O deputado delegado Péricles explanou que não estava em discussão o mérito da lei, porém a necessidade de regulamentação de legislação sobre o tema para que a Amazonas Energia não deixe de ser obrigada a pagar o imposto, que gera cerca de R$ 400 milhões, por ano, aos cofres estaduais. “O STF determinou que o tema tem que ser regulamentado por lei, e não por decreto. Desta forma, caso não aprovemos a lei, a Amazonas Energia será beneficiada, deixando de pagar esse valor”, disse o deputado.

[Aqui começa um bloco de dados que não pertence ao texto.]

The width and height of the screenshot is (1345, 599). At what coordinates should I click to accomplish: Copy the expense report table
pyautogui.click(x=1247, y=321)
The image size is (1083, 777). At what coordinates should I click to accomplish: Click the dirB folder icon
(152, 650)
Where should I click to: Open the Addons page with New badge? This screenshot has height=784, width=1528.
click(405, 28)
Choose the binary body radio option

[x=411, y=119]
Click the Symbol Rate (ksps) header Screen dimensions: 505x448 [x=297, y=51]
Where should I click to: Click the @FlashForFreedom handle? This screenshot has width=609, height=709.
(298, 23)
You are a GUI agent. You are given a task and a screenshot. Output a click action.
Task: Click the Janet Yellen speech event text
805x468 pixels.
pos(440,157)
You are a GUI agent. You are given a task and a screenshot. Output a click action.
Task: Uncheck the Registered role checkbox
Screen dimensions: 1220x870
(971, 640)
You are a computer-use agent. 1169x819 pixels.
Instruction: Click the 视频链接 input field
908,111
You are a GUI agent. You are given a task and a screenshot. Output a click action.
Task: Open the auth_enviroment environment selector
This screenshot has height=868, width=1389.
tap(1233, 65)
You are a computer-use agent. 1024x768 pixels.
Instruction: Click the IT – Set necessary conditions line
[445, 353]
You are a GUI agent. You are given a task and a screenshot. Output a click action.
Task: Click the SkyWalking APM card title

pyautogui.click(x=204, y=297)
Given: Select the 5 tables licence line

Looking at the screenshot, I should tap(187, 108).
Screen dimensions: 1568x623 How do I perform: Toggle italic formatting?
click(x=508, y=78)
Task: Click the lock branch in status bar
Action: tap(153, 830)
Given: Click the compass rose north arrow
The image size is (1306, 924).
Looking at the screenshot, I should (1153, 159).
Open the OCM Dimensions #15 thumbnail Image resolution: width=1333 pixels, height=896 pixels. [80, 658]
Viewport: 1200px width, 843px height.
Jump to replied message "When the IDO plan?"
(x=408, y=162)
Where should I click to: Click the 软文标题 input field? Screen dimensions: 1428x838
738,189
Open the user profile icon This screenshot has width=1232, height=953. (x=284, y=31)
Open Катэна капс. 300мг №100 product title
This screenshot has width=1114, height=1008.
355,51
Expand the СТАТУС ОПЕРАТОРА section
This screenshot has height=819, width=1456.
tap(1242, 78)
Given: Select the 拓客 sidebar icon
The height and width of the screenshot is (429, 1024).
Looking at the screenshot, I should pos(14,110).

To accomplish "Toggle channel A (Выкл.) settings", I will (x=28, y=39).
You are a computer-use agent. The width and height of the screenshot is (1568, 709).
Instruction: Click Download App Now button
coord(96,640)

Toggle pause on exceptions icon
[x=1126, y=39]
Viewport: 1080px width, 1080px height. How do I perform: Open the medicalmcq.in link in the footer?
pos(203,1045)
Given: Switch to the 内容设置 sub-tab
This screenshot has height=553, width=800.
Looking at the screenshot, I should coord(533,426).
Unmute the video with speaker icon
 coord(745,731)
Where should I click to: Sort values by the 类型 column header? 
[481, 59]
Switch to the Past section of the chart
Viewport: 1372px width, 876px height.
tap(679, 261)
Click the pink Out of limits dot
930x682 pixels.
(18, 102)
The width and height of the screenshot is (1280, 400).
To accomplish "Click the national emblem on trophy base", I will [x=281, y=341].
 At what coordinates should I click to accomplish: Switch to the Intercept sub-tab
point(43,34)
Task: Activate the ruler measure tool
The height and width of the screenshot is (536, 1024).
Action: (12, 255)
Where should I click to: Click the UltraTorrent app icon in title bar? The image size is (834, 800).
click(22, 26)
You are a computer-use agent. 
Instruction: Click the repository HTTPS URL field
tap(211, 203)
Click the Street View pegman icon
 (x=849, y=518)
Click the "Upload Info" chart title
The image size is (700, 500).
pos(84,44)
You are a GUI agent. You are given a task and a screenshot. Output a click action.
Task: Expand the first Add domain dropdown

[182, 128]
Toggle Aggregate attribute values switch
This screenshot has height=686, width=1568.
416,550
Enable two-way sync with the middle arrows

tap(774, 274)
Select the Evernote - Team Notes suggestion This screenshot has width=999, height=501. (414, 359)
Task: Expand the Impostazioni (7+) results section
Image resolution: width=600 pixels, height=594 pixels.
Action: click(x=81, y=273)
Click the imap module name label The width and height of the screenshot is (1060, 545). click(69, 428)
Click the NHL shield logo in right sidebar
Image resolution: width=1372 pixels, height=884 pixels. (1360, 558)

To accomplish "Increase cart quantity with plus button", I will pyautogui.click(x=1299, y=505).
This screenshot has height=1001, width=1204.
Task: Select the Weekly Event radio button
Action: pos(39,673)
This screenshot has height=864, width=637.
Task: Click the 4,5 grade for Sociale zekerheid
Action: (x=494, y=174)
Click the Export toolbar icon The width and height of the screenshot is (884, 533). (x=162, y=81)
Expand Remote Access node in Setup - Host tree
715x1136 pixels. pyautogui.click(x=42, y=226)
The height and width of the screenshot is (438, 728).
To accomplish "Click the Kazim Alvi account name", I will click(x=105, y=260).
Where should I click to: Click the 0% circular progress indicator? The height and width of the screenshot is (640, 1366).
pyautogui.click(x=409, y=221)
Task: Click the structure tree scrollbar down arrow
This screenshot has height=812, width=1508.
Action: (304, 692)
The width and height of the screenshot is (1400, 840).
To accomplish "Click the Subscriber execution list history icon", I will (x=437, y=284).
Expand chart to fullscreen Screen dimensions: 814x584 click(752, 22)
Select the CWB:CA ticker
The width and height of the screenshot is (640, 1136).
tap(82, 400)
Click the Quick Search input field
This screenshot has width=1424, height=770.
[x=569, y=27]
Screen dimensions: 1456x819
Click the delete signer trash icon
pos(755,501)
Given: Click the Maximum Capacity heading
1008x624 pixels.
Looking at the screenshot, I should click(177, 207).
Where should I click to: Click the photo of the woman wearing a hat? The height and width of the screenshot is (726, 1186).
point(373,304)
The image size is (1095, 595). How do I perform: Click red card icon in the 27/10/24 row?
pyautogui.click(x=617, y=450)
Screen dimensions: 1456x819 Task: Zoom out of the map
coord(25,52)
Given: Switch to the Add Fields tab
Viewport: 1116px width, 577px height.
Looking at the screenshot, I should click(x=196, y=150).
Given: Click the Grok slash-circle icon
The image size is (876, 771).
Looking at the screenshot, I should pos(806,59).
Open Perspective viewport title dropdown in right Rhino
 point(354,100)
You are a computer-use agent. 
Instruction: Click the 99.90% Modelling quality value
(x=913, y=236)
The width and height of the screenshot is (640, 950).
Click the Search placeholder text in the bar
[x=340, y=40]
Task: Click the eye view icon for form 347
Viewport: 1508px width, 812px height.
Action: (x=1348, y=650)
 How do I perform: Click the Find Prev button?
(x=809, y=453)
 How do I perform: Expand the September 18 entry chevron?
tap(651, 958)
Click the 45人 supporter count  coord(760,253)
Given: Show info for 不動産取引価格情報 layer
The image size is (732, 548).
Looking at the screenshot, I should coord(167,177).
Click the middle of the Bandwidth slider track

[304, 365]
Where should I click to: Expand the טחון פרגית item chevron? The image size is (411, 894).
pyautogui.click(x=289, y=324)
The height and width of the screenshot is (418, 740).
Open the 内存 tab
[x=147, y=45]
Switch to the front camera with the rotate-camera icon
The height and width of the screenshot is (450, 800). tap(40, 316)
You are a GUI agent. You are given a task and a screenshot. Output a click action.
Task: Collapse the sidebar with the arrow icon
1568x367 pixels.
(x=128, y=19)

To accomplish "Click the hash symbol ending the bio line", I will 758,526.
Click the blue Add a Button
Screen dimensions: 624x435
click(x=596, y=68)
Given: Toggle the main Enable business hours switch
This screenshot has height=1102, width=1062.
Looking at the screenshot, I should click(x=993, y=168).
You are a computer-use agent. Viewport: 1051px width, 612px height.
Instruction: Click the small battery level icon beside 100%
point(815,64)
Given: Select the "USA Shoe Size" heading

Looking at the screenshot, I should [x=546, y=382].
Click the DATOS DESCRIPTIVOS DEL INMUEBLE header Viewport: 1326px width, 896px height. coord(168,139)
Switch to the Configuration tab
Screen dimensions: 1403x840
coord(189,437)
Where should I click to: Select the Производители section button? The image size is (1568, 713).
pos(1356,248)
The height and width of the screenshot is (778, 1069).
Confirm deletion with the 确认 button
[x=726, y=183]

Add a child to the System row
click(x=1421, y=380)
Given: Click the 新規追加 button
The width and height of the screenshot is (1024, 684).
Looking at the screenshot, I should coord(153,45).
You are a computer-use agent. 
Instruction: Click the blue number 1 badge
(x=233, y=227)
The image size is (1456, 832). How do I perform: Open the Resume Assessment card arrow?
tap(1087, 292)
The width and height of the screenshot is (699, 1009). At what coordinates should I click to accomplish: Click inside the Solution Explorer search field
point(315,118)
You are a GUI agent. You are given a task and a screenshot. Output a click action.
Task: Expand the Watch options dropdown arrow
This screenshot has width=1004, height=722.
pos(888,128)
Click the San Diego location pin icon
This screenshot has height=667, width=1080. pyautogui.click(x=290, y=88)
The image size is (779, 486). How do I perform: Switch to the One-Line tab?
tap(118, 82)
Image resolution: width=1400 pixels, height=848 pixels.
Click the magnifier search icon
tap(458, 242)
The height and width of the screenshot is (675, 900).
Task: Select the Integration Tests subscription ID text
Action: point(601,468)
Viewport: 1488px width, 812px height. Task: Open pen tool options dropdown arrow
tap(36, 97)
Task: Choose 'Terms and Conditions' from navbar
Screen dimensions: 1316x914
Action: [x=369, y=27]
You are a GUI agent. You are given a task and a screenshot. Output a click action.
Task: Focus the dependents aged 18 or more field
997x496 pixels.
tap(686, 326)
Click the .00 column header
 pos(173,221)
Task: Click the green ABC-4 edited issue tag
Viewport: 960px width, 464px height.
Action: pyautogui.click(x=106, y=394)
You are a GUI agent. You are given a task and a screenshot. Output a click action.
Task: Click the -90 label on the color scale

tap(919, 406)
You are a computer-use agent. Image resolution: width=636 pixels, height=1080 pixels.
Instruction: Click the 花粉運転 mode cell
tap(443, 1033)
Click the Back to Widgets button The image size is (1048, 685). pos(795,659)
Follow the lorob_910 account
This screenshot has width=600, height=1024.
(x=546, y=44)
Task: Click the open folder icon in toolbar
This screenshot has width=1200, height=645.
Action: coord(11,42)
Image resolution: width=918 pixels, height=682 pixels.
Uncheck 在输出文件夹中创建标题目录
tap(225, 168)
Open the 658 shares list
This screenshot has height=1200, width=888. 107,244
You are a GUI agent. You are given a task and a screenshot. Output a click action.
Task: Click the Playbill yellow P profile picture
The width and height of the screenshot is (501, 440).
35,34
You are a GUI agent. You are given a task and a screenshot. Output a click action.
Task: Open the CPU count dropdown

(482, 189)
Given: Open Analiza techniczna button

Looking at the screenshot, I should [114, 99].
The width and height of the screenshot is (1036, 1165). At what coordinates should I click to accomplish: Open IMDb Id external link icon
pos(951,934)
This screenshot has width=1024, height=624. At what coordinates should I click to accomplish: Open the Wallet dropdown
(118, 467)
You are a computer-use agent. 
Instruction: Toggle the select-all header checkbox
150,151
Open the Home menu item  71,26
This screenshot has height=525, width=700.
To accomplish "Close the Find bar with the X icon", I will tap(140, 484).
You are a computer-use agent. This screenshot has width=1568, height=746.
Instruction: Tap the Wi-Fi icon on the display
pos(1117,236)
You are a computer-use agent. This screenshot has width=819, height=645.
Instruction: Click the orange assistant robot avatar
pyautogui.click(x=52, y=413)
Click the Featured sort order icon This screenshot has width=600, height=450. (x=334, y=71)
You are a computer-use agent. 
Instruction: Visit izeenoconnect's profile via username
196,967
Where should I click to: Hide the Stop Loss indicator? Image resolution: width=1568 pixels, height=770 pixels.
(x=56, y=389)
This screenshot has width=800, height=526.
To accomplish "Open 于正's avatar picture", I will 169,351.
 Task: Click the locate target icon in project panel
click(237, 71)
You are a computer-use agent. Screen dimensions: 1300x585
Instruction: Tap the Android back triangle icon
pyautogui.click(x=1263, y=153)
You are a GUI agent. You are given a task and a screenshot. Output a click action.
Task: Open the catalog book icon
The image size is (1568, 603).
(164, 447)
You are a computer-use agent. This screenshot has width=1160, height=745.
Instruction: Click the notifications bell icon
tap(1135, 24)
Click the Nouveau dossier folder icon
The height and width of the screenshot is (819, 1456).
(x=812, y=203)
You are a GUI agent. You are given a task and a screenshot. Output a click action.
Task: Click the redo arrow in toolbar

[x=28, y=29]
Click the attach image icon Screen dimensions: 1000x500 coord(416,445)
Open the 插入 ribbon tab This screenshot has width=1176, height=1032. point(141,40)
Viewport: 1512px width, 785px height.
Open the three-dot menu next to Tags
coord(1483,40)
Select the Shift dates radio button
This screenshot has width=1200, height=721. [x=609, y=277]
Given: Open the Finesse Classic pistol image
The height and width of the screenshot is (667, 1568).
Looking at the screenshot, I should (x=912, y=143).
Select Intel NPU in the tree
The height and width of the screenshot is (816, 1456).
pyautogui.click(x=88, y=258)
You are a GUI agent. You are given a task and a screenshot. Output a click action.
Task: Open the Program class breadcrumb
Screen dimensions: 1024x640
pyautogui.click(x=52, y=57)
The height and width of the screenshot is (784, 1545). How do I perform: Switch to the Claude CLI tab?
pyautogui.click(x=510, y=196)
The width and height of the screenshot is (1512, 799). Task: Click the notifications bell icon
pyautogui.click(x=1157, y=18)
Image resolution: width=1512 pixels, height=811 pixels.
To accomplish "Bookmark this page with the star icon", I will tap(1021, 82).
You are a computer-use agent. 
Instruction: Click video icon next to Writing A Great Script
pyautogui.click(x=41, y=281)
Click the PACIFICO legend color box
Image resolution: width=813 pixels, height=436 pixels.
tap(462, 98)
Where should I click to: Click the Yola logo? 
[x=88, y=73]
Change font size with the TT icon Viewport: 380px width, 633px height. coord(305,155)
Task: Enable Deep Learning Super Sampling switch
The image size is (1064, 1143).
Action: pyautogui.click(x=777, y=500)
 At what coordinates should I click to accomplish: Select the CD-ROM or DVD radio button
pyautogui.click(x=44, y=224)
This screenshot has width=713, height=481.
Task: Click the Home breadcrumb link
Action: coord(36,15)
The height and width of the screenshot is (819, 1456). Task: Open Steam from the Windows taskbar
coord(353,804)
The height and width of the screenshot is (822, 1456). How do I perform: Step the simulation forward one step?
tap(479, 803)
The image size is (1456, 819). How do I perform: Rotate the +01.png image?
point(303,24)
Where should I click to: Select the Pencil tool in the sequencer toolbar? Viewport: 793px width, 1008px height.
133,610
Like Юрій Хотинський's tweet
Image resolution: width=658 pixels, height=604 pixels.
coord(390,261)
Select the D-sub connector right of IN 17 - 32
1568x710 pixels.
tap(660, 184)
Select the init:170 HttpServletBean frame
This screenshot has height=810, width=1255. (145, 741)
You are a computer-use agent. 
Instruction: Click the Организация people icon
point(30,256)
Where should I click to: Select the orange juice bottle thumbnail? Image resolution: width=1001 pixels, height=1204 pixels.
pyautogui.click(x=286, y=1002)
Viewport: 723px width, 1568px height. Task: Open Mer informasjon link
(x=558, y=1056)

No final, a lei que regulamenta cobrança de ICMS da Amazonas Energia foi aprovada.

 

Prorrogação

Os deputados também aprovaram o Projeto de Decreto Legislativo nº 41/2021, que reconhece o Estado de Calamidade Pública no Amazonas pelo prazo de 90 dias, a contar do dia 27 de setembro de 2021, em razão da continuidade da pandemia causada pela Covid-19. A solicitação foi encaminhada ao Parlamento estadual, por meio da Mensagem Governamental nº 119/2021.

O líder do Governo na Aleam, Felipe Souza, defendeu a necessidade de desburocratização de processos administrativos devido à urgência em ações de combate ao Covid-19. “A vacinação avança, os índices de casos e mortes diminuem, porém a pandemia não acabou”, destacou.

 

Alfredo da Mata

A Fundação de Dermatologia Tropical e Venereologia Alfredo da Mata (FUAM) foi transformada em Fundação Hospitalar de Dermatologia Tropical e Venereologia Alfredo da Mata (FUHAM), a partir da aprovação do Projeto de Lei nº 402/2021.

A mudança permitirá o cadastro da instituição junto ao Ministério da Saúde (MS) como unidade hospitalar, o que garantirá parcerias visando aporte financeiro, ampliação das atividades e melhoria nos serviços prestados à população.